HEADLINNEWS.ID – Gempa bumi yang mengguncang Kabupaten Bantul, Daerah Istimewa Yogyakarta (DIY), Kamis (20/8/2026), kembali mengingatkan pada gempa besar yang melanda Yogyakarta pada 2006.
Pada 27 Mei 2006, gempa kuat mengguncang Yogyakarta dan sejumlah wilayah di sekitarnya. Peristiwa tersebut menewaskan 6.234 orang dan menyebabkan kerusakan besar.
Badan Meteorologi, Klimatologi, dan Geofisika (BMKG) menyebut gempa merusak pada 2006 tersebut berkaitan dengan aktivitas Sesar Opak, salah satu sumber gempa aktif di wilayah DIY.
Perhatian terhadap Sesar Opak kembali muncul setelah gempa bermagnitudo 3,5 mengguncang Bantul pada Kamis (20/8/2026) pukul 17.20 WIB.
Berdasarkan analisis Stasiun Geofisika BMKG Sleman, gempa tersebut merupakan gempa dangkal akibat aktivitas Sesar Opak. Episenternya berada di darat, sekitar 11 kilometer timur laut Bantul, dengan kedalaman 21 kilometer.
Mengenal Sesar Opak
Sesar Opak merupakan patahan aktif yang berada di wilayah DIY. Berdasarkan keterangan BMKG, jalur Sesar Opak memiliki panjang sekitar 45 kilometer dan berada di sekitar aliran Sungai Opak.
Sungai Opak berhulu di lereng Gunung Merapi, mengalir ke arah selatan, dan bermuara di Samudra Hindia di kawasan Pantai Parangtritis, Kabupaten Bantul.
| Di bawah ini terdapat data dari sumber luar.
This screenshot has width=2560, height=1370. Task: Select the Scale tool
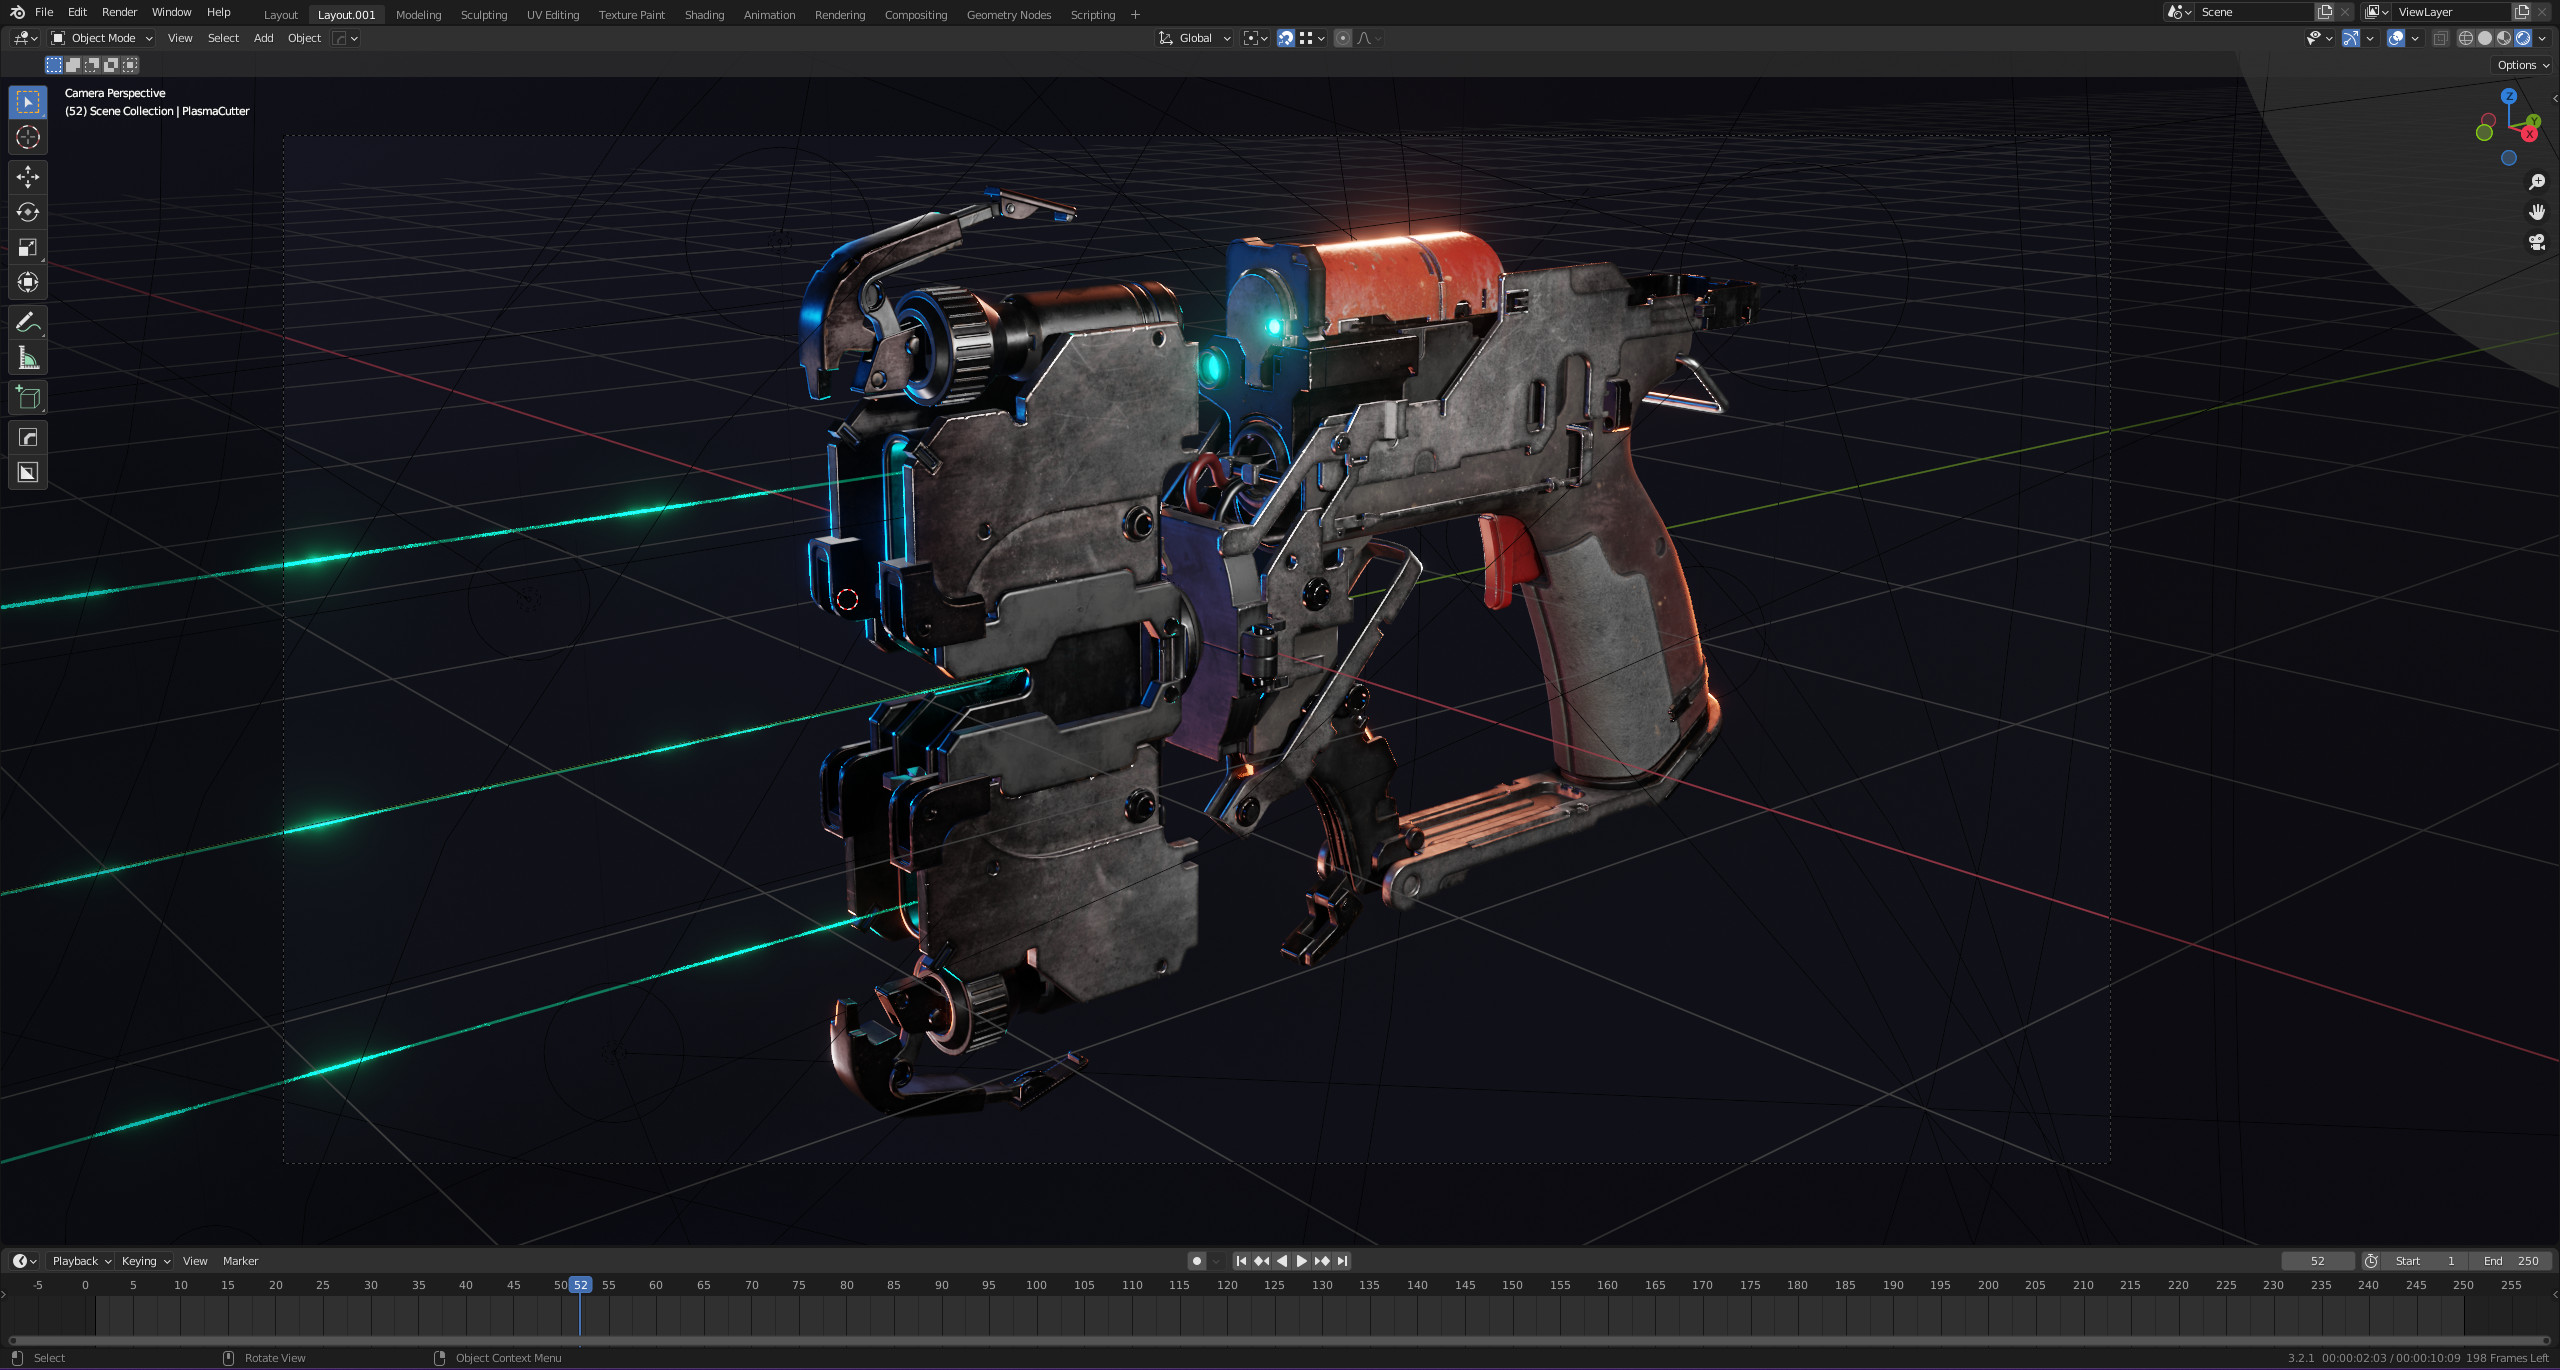click(28, 247)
Aktivitas sesar tersebut tidak hanya dikaitkan dengan gempa 2006. Pada 30 Juni 2023, gempa bermagnitudo 6,0 juga terjadi di wilayah Bantul dan disebut BMKG sebagai bagian dari aktivitas kegempaan Sesar Opak. Saat itu, kerusakan yang dilaporkan relatif ringan.
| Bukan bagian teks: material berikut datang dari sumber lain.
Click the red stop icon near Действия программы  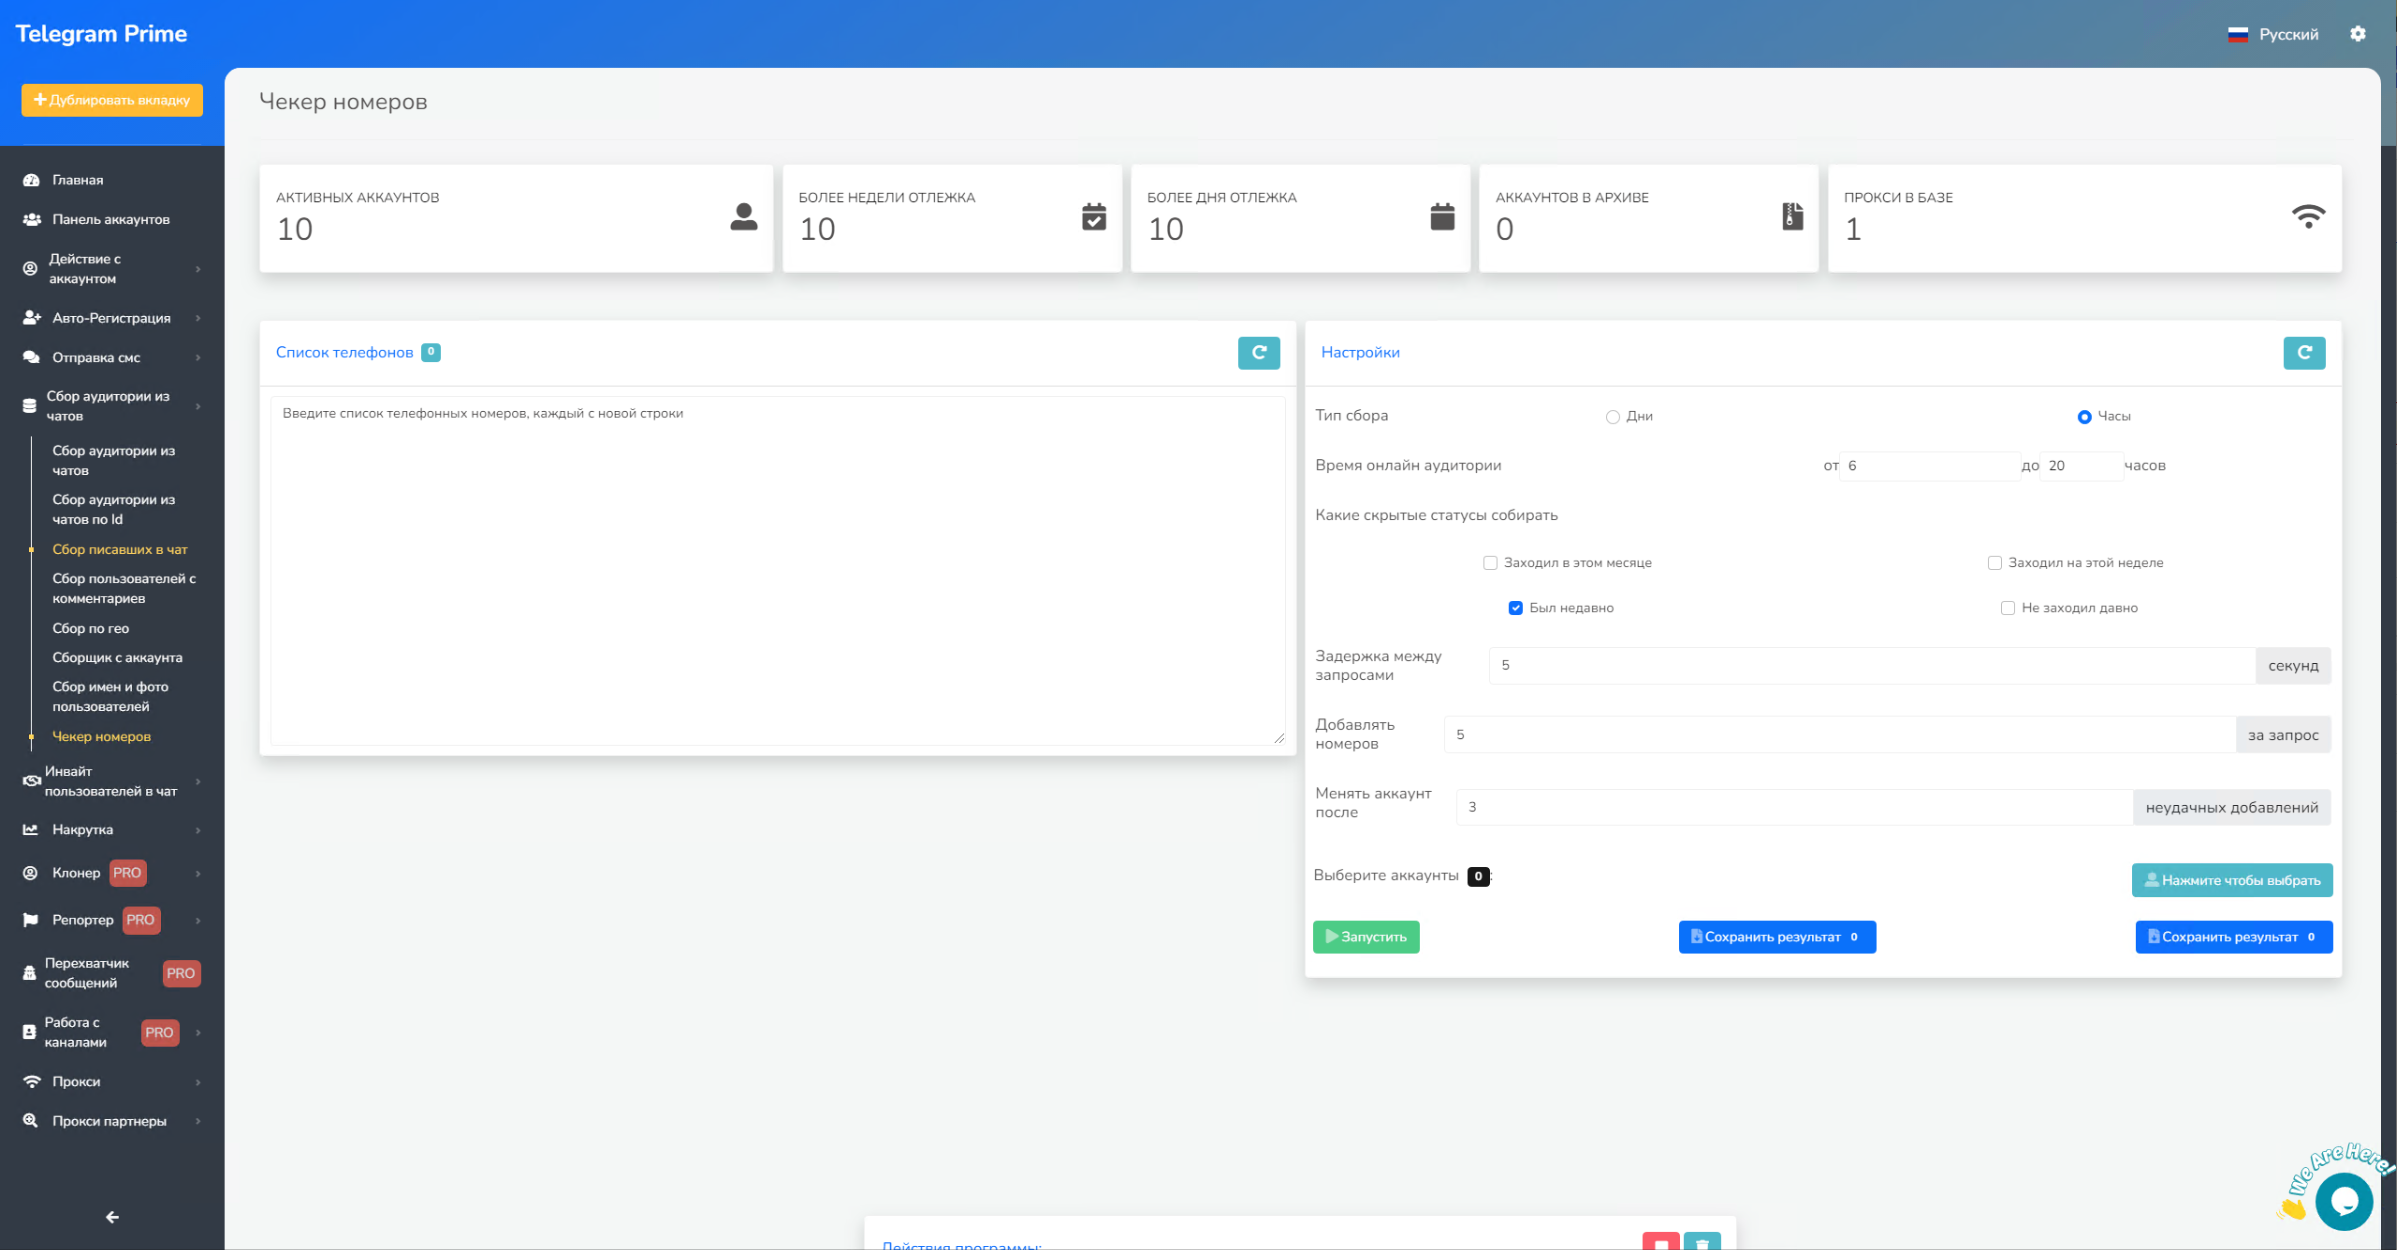(1662, 1242)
BMKG Sebut Magnitudo Tertarget M6,6
Dalam keterangan BMKG pada Agustus 2023, Kepala BMKG saat itu, Dwikorita Karnawati, menyebut Sesar Opak sebagai salah satu sumber gempa aktif dengan magnitudo tertarget hingga 6,6. BMKG juga menyampaikan bahwa aktivitas kegempaan di kawasan tersebut perlu terus dipantau dan kesiapsiagaan masyarakat harus ditingkatkan.
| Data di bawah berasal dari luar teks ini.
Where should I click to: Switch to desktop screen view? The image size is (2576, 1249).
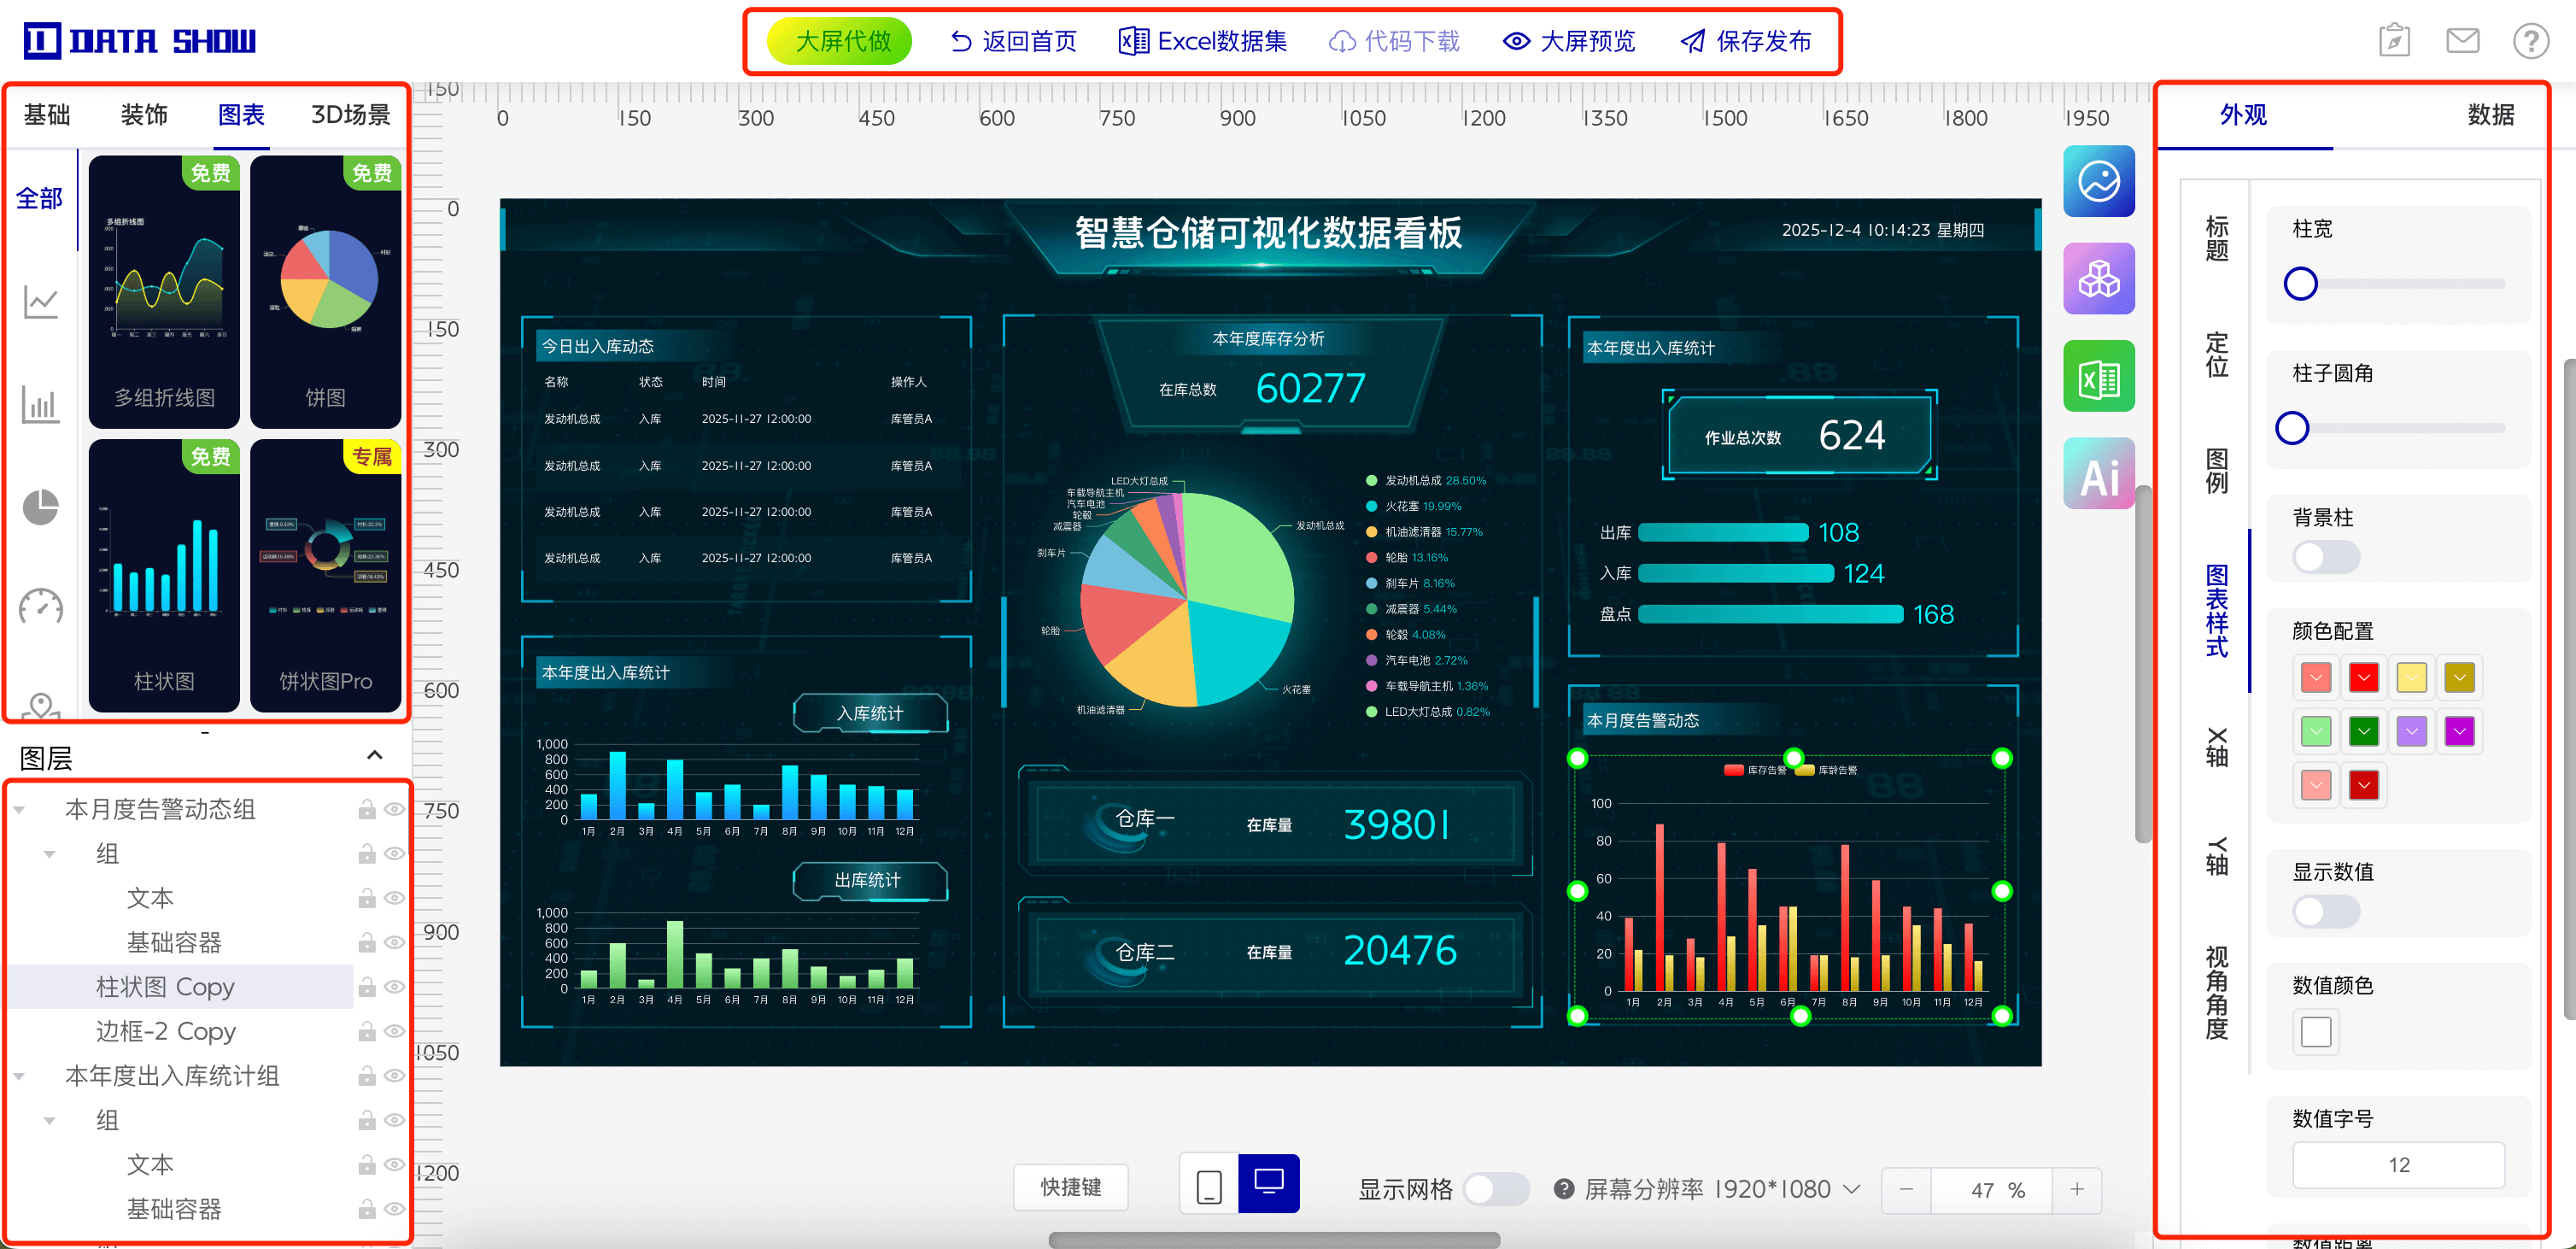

Angka tersebut merupakan potensi kekuatan gempa yang menjadi bahan kajian, bukan prediksi bahwa gempa bermagnitudo 6,6 akan terjadi dalam waktu tertentu.
BMKG menegaskan pentingnya mitigasi dan kesiapsiagaan masyarakat karena waktu terjadinya gempa bumi belum dapat diprediksi secara pasti.
Bukan untuk Panik, tetapi Waspada
Gempa M3,5 yang terjadi pada 20 Agustus 2026 menjadi pengingat bahwa Sesar Opak merupakan bagian dari kondisi geologi yang perlu dipahami masyarakat Yogyakarta.
Karena itu, informasi mengenai Sesar Opak sebaiknya tidak dipahami sebagai alasan untuk panik. Yang lebih penting adalah meningkatkan kesiapsiagaan, memastikan bangunan berada dalam kondisi aman, serta mengetahui langkah evakuasi apabila gempa terjadi.
Masyarakat juga diimbau mengikuti informasi kebencanaan dari BMKG dan tidak mempercayai klaim mengenai waktu atau kekuatan gempa yang belum memiliki dasar ilmiah.